We had to add it to our growing pile of mysteries, in an ocean with too many mysteries to count. The Curious Incident of the Channel whale was not the only sighting that captured our curiosity during the weeks first crossing.

As we drew near to Bilbao, we spotted a tight pod of dolphins travelling together.

Bottlenose dolphins!’ Emma exclaimed, at the very moment that I confidently shouted ‘Pilot whales!’

We stopped to look at each other for a moment in confusion before turning back to see that were both in fact right.  We were looking at a mixed group of both bottlenose dolphins and pilot whales.

It was a whole new mystery. 'The Curious Companionship of Unlikely Friends’. Watching the sea is a great way to test your imagination.

Too add to it all, as we passed by the trenches, we saw two Cuvier’s beaked whales, which are notoriously enigmatic and extremely deep diving. If you’re looking for mystery, look no further than the beaked whales. As so little as known of them, to see them catching their breath for just a few seconds, before they plunged down to their secret world felt like just something else.

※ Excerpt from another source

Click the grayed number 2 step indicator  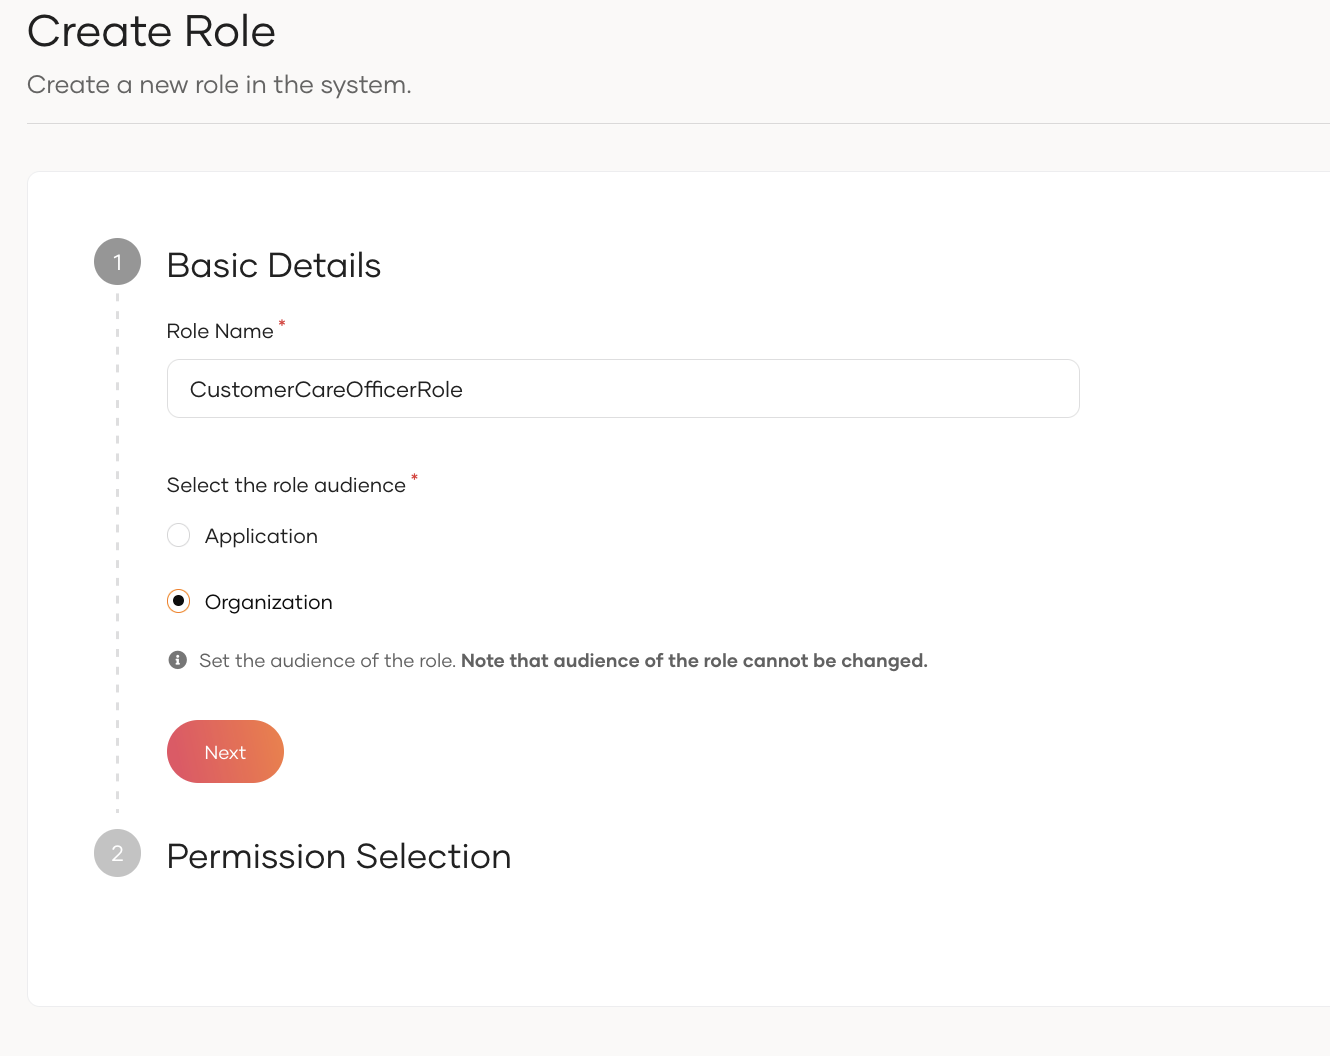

You may be wondering why this entire blog was focused on only a few moments from the week. I don’t mean to be dramatic, but for the rest of the week, Emma and I experienced thunder and lightening. The swell was so big that it would make a blue whale look small. The swell was so big that it could easily conceal all of its mysteries.

Cap Finistre blog wk6

After a week in the heart of the storm, I think it is time that I returned to land, where one can watch storms, from the window.

I can’t wait to hear what mysteries Emma and Louise encounter whilst I’m gone.